I hurried over to Film Forum the other day (first day of the run) to see the 4K restoration of The Third Man, the great 1949 film directed by Carol Reed.

Why rush to see a 65-year-old movie, especially one I’ve seen at least ten times already? What makes the long trek in from Brooklyn worth the time and effort?

The restoration, and the chance to see it on the big screen, provided the justification. Now, sometimes restorations seem to serve as an excuse for film geeks to congregate and listen to talks given by people vaguely connected to the movie, such as the grandnephew of the director. Or to sell an expensive new DVD. Excuse me, I mean Blu-Ray, throw out your DVD, you need the new Blu-Ray. But this restoration turned out to be more than just run of the mill.

The Third Man

The restoration brings everything into a sharper focus; the shadows are darker, the contrast between light and dark is more vivid. The Vienna of The Third Man is closed in, damp, strewn with rubble, stuck in its history as a former imperial capital, its grandeur diminished, all shadows and angles, filled with sad people eking out meager livings, and haunted by the Anschluss and the nasty business after that. Reed shot many scenes at skewed angles, and this technique heightens the unease. The restoration somehow makes the skewed angles more skewed. The expressionist cinematography, by Robert Krasker (Academy Award for Best Black and White Cinematography, 1950), reminds us of The Cabinet of Dr. Caligari and Nosferatu, but Krasker takes us a step further here.

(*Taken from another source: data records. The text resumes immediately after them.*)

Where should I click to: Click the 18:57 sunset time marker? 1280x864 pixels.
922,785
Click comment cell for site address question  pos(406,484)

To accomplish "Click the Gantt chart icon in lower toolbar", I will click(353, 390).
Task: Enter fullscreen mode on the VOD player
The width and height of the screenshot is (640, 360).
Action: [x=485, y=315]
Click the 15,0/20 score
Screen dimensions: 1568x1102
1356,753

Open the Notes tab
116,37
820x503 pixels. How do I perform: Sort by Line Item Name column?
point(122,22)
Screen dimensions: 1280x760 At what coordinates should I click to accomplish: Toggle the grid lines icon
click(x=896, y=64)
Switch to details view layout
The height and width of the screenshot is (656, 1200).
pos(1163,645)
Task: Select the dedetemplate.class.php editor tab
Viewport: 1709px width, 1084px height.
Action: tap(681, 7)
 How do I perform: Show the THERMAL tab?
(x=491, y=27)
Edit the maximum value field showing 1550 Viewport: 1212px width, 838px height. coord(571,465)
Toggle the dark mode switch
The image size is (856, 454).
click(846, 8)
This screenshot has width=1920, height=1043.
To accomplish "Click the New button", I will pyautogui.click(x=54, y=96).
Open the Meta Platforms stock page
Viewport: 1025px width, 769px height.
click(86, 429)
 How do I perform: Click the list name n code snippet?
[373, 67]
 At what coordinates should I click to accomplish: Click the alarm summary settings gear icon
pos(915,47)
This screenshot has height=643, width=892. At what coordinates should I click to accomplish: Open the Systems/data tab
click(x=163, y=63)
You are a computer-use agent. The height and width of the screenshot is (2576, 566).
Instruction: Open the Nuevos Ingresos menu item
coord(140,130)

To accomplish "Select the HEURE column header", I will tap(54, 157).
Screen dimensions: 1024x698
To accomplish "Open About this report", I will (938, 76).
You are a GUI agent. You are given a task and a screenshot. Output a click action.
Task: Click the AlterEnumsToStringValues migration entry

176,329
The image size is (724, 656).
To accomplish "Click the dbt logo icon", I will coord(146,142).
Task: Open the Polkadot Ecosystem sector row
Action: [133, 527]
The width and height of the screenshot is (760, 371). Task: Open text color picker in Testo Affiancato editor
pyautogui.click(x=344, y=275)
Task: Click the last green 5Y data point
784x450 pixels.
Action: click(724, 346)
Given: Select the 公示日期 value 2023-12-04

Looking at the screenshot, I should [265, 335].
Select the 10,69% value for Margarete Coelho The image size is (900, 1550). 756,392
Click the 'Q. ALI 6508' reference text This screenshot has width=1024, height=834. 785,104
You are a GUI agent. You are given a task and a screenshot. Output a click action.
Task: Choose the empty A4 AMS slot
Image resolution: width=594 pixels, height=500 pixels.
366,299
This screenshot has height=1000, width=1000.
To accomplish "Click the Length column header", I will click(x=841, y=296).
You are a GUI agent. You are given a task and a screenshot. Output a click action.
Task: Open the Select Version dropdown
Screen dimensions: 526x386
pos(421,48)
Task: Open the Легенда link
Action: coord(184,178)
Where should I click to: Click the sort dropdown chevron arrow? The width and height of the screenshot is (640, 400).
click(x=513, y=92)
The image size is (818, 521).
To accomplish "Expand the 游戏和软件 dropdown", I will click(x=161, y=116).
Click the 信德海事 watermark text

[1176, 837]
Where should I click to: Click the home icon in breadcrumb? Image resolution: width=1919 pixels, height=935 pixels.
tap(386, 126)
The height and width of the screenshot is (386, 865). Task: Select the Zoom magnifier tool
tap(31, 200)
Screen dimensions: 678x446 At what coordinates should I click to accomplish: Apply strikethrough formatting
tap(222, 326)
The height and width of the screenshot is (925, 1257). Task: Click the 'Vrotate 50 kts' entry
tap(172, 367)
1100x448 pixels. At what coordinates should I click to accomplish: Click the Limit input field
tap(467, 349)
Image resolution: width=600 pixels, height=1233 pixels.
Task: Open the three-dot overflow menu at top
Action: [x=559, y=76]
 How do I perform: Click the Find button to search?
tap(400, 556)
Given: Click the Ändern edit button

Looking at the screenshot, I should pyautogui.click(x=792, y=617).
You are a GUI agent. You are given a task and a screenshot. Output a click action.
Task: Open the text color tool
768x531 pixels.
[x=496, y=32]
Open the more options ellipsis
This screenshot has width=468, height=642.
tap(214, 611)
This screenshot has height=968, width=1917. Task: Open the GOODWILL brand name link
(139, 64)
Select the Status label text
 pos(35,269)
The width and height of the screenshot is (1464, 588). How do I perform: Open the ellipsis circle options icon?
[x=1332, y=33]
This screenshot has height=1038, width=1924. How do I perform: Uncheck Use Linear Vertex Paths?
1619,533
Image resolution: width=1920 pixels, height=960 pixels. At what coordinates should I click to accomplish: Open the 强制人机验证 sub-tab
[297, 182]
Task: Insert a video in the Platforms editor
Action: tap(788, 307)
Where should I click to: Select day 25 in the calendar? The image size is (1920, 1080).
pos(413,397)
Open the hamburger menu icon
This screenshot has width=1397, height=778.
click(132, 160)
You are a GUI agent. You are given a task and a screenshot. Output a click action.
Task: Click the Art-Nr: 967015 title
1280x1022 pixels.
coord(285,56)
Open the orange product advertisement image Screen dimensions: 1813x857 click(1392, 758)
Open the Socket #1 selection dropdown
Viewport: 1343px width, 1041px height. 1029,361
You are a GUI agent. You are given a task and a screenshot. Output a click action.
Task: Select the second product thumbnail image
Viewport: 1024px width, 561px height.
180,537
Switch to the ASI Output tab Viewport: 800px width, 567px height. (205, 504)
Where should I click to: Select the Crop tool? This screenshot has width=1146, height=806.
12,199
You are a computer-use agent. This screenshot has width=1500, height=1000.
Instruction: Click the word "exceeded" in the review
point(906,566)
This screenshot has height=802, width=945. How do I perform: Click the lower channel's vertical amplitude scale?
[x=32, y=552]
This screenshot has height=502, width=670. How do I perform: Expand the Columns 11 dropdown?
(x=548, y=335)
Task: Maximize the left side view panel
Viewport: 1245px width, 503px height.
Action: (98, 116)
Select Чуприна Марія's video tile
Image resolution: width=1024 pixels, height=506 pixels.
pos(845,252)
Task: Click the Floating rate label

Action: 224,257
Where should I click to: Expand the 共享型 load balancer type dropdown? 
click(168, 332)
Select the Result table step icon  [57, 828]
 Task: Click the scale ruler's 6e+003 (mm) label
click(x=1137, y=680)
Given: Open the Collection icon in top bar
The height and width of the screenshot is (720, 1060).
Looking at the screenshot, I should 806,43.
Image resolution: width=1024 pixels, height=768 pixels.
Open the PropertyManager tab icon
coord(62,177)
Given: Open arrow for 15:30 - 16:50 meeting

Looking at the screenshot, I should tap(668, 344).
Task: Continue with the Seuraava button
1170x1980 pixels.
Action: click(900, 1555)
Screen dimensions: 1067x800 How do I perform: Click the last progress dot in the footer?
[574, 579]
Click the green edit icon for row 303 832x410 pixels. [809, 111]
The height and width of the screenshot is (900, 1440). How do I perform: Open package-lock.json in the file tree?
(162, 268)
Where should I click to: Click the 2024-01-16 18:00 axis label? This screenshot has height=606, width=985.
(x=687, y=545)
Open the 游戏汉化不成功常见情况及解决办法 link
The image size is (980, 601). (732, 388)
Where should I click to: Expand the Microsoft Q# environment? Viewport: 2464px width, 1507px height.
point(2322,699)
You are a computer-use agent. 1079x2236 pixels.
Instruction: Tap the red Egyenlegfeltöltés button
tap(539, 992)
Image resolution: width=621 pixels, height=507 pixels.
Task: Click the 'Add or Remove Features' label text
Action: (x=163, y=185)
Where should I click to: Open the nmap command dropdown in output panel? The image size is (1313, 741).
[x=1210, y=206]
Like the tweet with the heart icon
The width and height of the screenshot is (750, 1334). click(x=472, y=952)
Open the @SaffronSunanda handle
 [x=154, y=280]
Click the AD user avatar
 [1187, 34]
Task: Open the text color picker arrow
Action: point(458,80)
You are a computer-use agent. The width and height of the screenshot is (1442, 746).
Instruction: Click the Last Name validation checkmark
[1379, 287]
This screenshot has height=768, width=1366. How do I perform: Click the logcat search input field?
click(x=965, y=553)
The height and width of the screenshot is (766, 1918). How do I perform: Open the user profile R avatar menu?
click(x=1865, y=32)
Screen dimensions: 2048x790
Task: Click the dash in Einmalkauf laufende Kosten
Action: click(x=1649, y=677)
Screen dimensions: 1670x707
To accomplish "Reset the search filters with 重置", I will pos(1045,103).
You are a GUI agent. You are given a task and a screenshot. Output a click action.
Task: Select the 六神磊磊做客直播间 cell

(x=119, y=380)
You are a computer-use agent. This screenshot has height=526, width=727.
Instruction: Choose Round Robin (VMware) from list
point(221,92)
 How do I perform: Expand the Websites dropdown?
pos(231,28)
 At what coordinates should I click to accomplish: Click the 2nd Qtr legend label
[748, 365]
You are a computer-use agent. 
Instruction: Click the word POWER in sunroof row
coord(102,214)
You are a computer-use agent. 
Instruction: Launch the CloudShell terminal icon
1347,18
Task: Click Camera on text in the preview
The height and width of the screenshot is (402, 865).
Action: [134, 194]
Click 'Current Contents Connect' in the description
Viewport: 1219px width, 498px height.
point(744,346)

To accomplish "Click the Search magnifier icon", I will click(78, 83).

Anton Karas wrote the score and played the music. His zither playing (Reed discovered him in a cafe shortly after arriving in Vienna), conjures up the atmosphere of depressive and treacherous Vienna in a way that eludes explanation. I never really wanted to hear zither playing before the first time I saw this movie, and I can’t say the desire has cropped up much since that time. Except when watching The Third Man. The moment we see the instrument’s strings, moving to the theme, this powerful film begins to exert its grip. Again, the restoration makes its quality felt, as the clarity and precision of the sounds are beautiful, not just the music but the dialogue and echoing footsteps as well.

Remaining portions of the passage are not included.